TASK INSTRUCTIONS – Take the entries below and return them unchanged.

Dataset entries
[Start of Attachment]

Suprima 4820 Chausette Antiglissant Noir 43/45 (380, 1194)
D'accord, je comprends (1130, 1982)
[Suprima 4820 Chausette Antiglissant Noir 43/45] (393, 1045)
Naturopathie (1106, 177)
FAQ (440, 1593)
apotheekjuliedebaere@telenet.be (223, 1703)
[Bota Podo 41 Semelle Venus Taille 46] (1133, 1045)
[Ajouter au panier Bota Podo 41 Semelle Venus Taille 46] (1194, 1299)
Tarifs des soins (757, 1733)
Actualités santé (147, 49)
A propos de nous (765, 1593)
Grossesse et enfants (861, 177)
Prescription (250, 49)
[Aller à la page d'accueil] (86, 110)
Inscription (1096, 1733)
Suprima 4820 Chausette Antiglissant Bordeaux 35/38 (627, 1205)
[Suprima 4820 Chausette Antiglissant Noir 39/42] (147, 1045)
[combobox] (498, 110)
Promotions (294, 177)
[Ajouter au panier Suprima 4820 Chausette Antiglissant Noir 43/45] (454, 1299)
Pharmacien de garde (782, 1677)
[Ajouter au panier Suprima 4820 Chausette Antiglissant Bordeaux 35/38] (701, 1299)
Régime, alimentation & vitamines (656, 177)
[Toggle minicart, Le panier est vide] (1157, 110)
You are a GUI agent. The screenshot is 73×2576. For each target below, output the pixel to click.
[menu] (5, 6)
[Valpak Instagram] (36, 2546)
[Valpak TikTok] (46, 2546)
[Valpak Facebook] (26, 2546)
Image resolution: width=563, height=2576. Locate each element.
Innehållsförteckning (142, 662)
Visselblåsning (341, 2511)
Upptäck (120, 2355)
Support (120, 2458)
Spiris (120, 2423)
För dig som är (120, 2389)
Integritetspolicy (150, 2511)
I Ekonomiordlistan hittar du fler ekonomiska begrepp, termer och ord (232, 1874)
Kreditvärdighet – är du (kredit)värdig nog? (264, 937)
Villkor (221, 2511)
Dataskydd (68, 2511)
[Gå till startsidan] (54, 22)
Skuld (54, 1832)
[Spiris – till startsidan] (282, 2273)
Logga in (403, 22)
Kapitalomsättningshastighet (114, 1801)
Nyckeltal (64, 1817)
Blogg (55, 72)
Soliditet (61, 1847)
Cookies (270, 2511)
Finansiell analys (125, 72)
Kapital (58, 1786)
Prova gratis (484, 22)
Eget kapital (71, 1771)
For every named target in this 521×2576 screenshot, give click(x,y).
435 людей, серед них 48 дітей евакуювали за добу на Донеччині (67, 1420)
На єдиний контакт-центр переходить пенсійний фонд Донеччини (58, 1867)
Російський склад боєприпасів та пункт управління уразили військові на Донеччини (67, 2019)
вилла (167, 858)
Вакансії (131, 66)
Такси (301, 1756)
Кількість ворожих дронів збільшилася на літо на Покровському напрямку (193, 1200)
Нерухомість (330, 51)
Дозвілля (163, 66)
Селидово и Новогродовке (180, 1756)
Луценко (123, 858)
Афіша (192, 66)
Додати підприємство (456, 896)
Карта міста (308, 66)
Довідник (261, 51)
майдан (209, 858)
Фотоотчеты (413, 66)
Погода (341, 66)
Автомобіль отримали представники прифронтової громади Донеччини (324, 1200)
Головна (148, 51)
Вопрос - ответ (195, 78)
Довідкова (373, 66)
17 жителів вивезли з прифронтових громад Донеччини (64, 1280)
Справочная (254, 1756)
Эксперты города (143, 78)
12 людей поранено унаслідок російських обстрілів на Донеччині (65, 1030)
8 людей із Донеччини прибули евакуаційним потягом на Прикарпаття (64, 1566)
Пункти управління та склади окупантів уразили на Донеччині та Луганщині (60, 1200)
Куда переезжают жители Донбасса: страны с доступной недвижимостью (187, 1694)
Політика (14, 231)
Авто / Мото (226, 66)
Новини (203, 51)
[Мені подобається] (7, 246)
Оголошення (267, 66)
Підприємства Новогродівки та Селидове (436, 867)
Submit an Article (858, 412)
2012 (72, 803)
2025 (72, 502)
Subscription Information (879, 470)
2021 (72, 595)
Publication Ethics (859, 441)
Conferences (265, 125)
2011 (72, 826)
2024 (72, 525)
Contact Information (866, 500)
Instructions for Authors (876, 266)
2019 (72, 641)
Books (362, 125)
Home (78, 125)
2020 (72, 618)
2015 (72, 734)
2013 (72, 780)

[End of Attachment]

THE ANSWER –
Suprima 4820 Chausette Antiglissant Noir 43/45 (380, 1194)
D'accord, je comprends (1130, 1982)
[Suprima 4820 Chausette Antiglissant Noir 43/45] (393, 1045)
Naturopathie (1106, 177)
FAQ (440, 1593)
apotheekjuliedebaere@telenet.be (223, 1703)
[Bota Podo 41 Semelle Venus Taille 46] (1133, 1045)
[Ajouter au panier Bota Podo 41 Semelle Venus Taille 46] (1194, 1299)
Tarifs des soins (757, 1733)
Actualités santé (147, 49)
A propos de nous (765, 1593)
Grossesse et enfants (861, 177)
Prescription (250, 49)
[Aller à la page d'accueil] (86, 110)
Inscription (1096, 1733)
Suprima 4820 Chausette Antiglissant Bordeaux 35/38 (627, 1205)
[Suprima 4820 Chausette Antiglissant Noir 39/42] (147, 1045)
[combobox] (498, 110)
Promotions (294, 177)
[Ajouter au panier Suprima 4820 Chausette Antiglissant Noir 43/45] (454, 1299)
Pharmacien de garde (782, 1677)
[Ajouter au panier Suprima 4820 Chausette Antiglissant Bordeaux 35/38] (701, 1299)
Régime, alimentation & vitamines (656, 177)
[Toggle minicart, Le panier est vide] (1157, 110)
You are a GUI agent. The screenshot is 73×2576. For each target below, output the pixel to click.
[menu] (5, 6)
[Valpak Instagram] (36, 2546)
[Valpak TikTok] (46, 2546)
[Valpak Facebook] (26, 2546)
Image resolution: width=563, height=2576. Locate each element.
Innehållsförteckning (142, 662)
Visselblåsning (341, 2511)
Upptäck (120, 2355)
Support (120, 2458)
Spiris (120, 2423)
För dig som är (120, 2389)
Integritetspolicy (150, 2511)
I Ekonomiordlistan hittar du fler ekonomiska begrepp, termer och ord (232, 1874)
Kreditvärdighet – är du (kredit)värdig nog? (264, 937)
Villkor (221, 2511)
Dataskydd (68, 2511)
[Gå till startsidan] (54, 22)
Skuld (54, 1832)
[Spiris – till startsidan] (282, 2273)
Logga in (403, 22)
Kapitalomsättningshastighet (114, 1801)
Nyckeltal (64, 1817)
Blogg (55, 72)
Soliditet (61, 1847)
Cookies (270, 2511)
Finansiell analys (125, 72)
Kapital (58, 1786)
Prova gratis (484, 22)
Eget kapital (71, 1771)
For every named target in this 521×2576 screenshot, give click(x,y).
435 людей, серед них 48 дітей евакуювали за добу на Донеччині (67, 1420)
На єдиний контакт-центр переходить пенсійний фонд Донеччини (58, 1867)
Російський склад боєприпасів та пункт управління уразили військові на Донеччини (67, 2019)
вилла (167, 858)
Вакансії (131, 66)
Такси (301, 1756)
Кількість ворожих дронів збільшилася на літо на Покровському напрямку (193, 1200)
Нерухомість (330, 51)
Дозвілля (163, 66)
Селидово и Новогродовке (180, 1756)
Луценко (123, 858)
Афіша (192, 66)
Додати підприємство (456, 896)
Карта міста (308, 66)
Довідник (261, 51)
майдан (209, 858)
Фотоотчеты (413, 66)
Погода (341, 66)
Автомобіль отримали представники прифронтової громади Донеччини (324, 1200)
Головна (148, 51)
Вопрос - ответ (195, 78)
Довідкова (373, 66)
17 жителів вивезли з прифронтових громад Донеччини (64, 1280)
Справочная (254, 1756)
Эксперты города (143, 78)
12 людей поранено унаслідок російських обстрілів на Донеччині (65, 1030)
8 людей із Донеччини прибули евакуаційним потягом на Прикарпаття (64, 1566)
Пункти управління та склади окупантів уразили на Донеччині та Луганщині (60, 1200)
Куда переезжают жители Донбасса: страны с доступной недвижимостью (187, 1694)
Політика (14, 231)
Авто / Мото (226, 66)
Новини (203, 51)
[Мені подобається] (7, 246)
Оголошення (267, 66)
Підприємства Новогродівки та Селидове (436, 867)
Submit an Article (858, 412)
2012 (72, 803)
2025 (72, 502)
Subscription Information (879, 470)
2021 (72, 595)
Publication Ethics (859, 441)
Conferences (265, 125)
2011 (72, 826)
2024 (72, 525)
Contact Information (866, 500)
Instructions for Authors (876, 266)
2019 (72, 641)
Books (362, 125)
Home (78, 125)
2020 (72, 618)
2015 (72, 734)
2013 (72, 780)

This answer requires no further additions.